Authors
Qian Li, Yanfei Zhang, Xiaotian Guo, Zhangbin Yang, Yixuan Wang, Yumeng Chen, Yiwen Liu, Haotian Yue, Shengjie Gao, Huijie Zhou, Jianfei Huang, Mohsen Shakouri, Yonggang Wang, Guoyin Zhu, Zheng Liu, Yizhou Zhang, Huan Pang
Published in
Angewandte Chemie (International ed. in English). Pages e202509741. May 23, 2025. Epub May 23, 2025.
Abstract
Nucleation and growth of metal-organic frameworks (MOFs) are critical for controlling their morphology, size, and performance. Guided by the crystal nucleation and growth theory, this study systematically explored the effects of the sequential addition of ligand trimesic acid (BTC) and manganese ions (Mn2+), ligand-to-metal ion ratio, solvent composition, and surfactants on the nucleation and growth of MnBTC. The regulatory mechanisms of the crystal morphology and internal structure were deeply revealed. Moreover, the established machine learning (ML) model can accurately predict the concentrations of -COO- and Mn2+, providing important guidance for the controlled synthesis of MOFs in the future. In practical, the electrochemical performance of MnBTC with different morphologies and sizes was evaluated for aqueous zinc-ion batteries.

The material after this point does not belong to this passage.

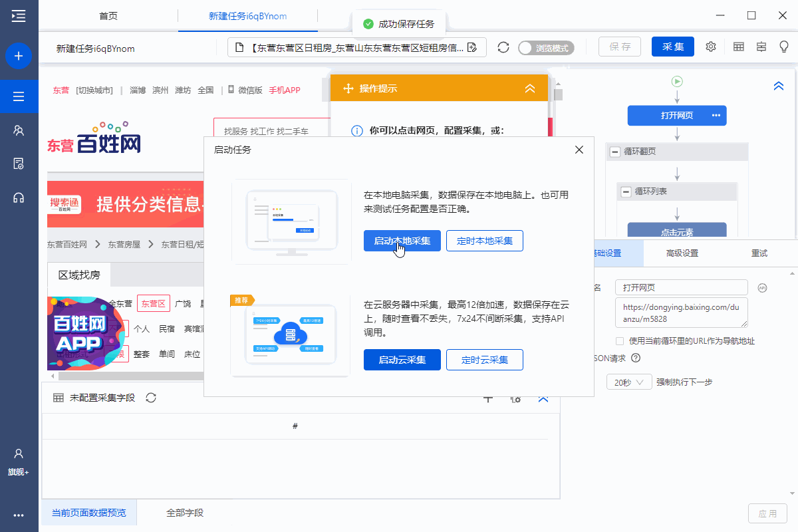Click the headset customer support icon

The reaction mechanism of MnBTC during the charge-discharge process was investigated through a series of in-situ and ex-situ characterizations, and MnBTC demonstrated excellent energy-storage performance. This study opens a new window for the precise synthesis of MOFs which show strongly controlled micro/nano structure and coordination environment based on the crystal nucleation and growth theory with the assistance of ML.
PMID:
40406804
Bibliographic data and abstract were imported from PubMed on 23 May 2025.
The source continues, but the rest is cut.